[SELECTED TEXT — start]

The pull-secrets controller (`openshift.io/serviceaccount-pull-secrets`) is internally composed of
6 sub-controllers coordinated via Go channels: `ServiceAccountController`,
`ImagePullSecretController`, `RegistryURLObservationController`, `KeyIDObservationController`,
`LegacyImagePullSecretController`, and `LegacyTokenSecretController`.

**Rollback controllers:** The `RollbackControllers` map in `config.go` registers cleanup/rollback
logic that runs *instead of* a disabled controller. When `startControllers()` skips a disabled
controller, `startRollbackControllers()` checks this map and starts the corresponding rollback
init function. This pattern is extensible — any controller that needs cleanup behavior when
disabled can register a rollback entry. Currently only `serviceaccount-pull-secrets` has one
(the `legacyImagePullSecretRollbackController`).

## Capabilities Integration

Since OpenShift 4.14, Build and DeploymentConfig APIs can be disabled at install time via the
Capabilities API. Controllers were refactored into independently-disablable units:

- The monolithic service account controller was split into `builder-serviceaccount` and
`deployer-serviceaccount`.
- The role bindings controller was split into `builder-rolebindings`, `deployer-rolebindings`,
and `image-puller-rolebindings`.
- `AppsInformers` and `BuildInformers` only start when their controllers are enabled.
- The image trigger controller conditionally registers DC and BuildConfig sources.

## Manifest and Resource Management

OCM is deployed by the
[cluster-openshift-controller-manager-operator](https://github.com/openshift/cluster-openshift-controller-manager-operator),
not directly by the CVO. The operator manages the Deployment, ServiceAccount, ConfigMap
(controller config), and RBAC resources. OCM itself does not own CRDs — it consumes types defined
in [openshift/api](https://github.com/openshift/api).

## Dependencies

| Dependency | Role |
|-----------|------|
| `k8s.io/*` (v1.35) | Client-go, informers, workqueues, API machinery |
| `github.com/openshift/api` | OpenShift API type definitions |
| `github.com/openshift/client-go` | Typed OpenShift clients and informers |
| `github.com/openshift/library-go` | `controllercmd`, leader election, unidling client |
| `github.com/containers/image` | Image signature downloads (signature import controller) |

## Testing Strategy

- **Unit tests:** Colocated `_test.go` files in each package. Table-driven tests for build
strategies, readiness checks, deployer pod creation, and pull secret controllers.

[SELECTED TEXT — finish]
[DATA FOR REVIEW — start]

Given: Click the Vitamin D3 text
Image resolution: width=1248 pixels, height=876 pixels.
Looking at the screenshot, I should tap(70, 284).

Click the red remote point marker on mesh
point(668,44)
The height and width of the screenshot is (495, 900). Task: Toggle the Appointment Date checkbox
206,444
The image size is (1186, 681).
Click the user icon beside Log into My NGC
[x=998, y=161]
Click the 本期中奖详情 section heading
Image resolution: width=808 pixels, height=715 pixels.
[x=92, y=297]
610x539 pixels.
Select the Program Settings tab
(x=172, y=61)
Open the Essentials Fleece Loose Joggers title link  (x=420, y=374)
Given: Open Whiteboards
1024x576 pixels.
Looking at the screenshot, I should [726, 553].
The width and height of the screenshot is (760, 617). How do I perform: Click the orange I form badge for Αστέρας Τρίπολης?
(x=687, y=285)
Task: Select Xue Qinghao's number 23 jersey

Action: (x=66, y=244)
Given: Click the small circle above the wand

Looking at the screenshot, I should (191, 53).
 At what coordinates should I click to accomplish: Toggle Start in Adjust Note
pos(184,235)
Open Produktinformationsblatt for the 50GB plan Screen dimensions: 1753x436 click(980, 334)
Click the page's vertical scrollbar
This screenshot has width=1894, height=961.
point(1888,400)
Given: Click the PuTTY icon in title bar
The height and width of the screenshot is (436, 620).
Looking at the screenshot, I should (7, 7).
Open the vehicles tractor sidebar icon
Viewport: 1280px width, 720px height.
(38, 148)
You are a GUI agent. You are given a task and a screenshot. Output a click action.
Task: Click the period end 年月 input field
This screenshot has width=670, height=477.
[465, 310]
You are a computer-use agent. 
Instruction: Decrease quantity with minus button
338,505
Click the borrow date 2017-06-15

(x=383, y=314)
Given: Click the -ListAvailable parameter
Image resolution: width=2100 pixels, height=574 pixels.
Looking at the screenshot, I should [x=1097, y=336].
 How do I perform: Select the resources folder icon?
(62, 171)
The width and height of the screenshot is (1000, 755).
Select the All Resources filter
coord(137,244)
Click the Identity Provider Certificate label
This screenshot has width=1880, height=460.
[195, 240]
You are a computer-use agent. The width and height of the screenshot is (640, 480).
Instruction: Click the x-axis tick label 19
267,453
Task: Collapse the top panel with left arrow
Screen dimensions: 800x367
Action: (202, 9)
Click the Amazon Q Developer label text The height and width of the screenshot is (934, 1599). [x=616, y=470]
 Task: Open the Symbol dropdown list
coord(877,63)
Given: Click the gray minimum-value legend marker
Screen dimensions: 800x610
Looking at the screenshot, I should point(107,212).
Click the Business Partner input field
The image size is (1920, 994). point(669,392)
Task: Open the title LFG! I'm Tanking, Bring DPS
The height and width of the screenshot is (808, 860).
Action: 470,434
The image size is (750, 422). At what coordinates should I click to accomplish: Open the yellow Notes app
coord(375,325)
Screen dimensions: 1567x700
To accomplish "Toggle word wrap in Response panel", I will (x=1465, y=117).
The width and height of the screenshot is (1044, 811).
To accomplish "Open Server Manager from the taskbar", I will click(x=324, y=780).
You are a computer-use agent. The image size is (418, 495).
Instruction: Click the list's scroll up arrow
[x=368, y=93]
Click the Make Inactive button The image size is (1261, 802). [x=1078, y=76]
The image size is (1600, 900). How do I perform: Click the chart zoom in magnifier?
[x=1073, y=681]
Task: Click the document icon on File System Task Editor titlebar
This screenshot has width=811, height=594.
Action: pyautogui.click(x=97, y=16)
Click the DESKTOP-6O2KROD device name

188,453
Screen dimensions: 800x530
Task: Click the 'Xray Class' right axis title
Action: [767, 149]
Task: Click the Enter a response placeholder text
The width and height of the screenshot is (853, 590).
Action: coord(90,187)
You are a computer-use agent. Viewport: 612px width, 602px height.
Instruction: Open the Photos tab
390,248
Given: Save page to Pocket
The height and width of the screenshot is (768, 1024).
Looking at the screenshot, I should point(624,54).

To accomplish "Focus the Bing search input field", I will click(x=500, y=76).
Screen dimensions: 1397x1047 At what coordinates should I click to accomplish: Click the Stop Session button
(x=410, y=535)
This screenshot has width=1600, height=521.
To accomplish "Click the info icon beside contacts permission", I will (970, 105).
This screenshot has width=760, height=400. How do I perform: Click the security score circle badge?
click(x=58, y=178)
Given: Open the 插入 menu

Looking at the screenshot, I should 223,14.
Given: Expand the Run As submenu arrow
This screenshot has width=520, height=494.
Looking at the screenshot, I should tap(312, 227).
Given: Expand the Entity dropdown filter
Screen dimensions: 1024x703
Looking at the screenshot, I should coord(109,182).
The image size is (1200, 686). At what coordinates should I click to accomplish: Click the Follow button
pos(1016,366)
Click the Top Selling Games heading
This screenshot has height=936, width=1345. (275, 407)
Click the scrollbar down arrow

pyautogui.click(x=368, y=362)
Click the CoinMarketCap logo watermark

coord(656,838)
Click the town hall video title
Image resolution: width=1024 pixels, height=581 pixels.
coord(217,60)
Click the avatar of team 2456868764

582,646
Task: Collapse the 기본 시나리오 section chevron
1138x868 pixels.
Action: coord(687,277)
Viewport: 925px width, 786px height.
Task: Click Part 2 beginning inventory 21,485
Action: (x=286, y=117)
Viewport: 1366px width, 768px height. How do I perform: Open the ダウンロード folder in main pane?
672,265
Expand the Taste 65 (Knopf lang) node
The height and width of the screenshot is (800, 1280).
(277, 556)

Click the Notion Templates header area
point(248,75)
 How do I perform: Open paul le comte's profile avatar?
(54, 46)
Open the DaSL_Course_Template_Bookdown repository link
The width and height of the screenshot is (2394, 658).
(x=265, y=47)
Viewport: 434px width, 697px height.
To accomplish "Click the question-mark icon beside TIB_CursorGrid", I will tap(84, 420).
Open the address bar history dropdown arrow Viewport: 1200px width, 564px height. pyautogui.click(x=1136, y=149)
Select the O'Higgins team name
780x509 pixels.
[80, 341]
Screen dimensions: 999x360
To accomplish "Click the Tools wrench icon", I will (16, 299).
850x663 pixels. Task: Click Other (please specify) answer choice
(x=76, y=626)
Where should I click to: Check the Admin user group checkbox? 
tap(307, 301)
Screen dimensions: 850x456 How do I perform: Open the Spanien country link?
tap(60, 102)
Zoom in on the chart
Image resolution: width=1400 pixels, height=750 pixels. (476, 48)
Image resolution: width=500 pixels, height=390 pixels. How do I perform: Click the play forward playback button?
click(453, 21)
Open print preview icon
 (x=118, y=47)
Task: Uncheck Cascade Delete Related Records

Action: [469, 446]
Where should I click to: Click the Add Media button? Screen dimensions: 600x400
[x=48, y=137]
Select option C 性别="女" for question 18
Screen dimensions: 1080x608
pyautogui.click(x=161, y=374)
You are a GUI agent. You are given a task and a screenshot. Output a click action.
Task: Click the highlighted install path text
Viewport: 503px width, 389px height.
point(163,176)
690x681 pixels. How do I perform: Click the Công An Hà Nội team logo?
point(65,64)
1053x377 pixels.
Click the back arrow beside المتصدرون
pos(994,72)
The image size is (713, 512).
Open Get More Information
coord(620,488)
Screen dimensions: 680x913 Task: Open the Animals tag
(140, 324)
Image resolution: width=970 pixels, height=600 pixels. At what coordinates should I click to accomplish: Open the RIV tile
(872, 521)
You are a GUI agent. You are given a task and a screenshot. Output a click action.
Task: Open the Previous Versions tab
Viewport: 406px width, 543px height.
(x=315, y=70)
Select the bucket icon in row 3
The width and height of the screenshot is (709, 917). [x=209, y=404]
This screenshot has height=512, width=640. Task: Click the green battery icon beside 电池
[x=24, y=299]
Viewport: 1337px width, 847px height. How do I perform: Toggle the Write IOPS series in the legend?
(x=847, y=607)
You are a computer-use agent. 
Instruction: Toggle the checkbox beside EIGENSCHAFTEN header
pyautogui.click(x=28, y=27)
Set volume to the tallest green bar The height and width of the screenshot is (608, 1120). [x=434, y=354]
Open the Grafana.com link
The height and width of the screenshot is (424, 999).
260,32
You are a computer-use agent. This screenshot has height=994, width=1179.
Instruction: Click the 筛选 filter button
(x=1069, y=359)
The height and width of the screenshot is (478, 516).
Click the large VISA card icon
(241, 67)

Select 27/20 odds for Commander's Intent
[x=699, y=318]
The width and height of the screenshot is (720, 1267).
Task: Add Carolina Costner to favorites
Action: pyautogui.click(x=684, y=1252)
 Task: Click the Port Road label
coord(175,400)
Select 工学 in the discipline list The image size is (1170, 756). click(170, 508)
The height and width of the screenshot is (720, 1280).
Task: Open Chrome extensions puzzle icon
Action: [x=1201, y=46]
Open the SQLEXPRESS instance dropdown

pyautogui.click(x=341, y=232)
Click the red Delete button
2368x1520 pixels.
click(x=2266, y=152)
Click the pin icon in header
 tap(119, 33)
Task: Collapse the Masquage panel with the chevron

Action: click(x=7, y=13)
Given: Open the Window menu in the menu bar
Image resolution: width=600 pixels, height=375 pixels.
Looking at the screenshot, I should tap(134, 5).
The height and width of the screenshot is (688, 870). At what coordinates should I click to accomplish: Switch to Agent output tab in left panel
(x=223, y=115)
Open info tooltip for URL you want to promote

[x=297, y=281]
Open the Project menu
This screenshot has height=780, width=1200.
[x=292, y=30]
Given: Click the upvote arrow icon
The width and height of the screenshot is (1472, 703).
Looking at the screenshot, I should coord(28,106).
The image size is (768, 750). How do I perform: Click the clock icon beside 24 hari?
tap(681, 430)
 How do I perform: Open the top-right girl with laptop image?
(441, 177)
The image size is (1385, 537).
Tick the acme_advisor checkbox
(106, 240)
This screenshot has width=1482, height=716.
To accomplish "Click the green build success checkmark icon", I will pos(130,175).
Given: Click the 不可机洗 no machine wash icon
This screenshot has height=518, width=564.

[DATA FOR REVIEW — finish]

= PROBLEM TO SOLVE =
From the controller manager text, list every sub-controller that makes up the pull-secrets controller.

= TASK ANSWER =
- ServiceAccountController
- ImagePullSecretController
- RegistryURLObservationController
- KeyIDObservationController
- LegacyImagePullSecretController
- LegacyTokenSecretController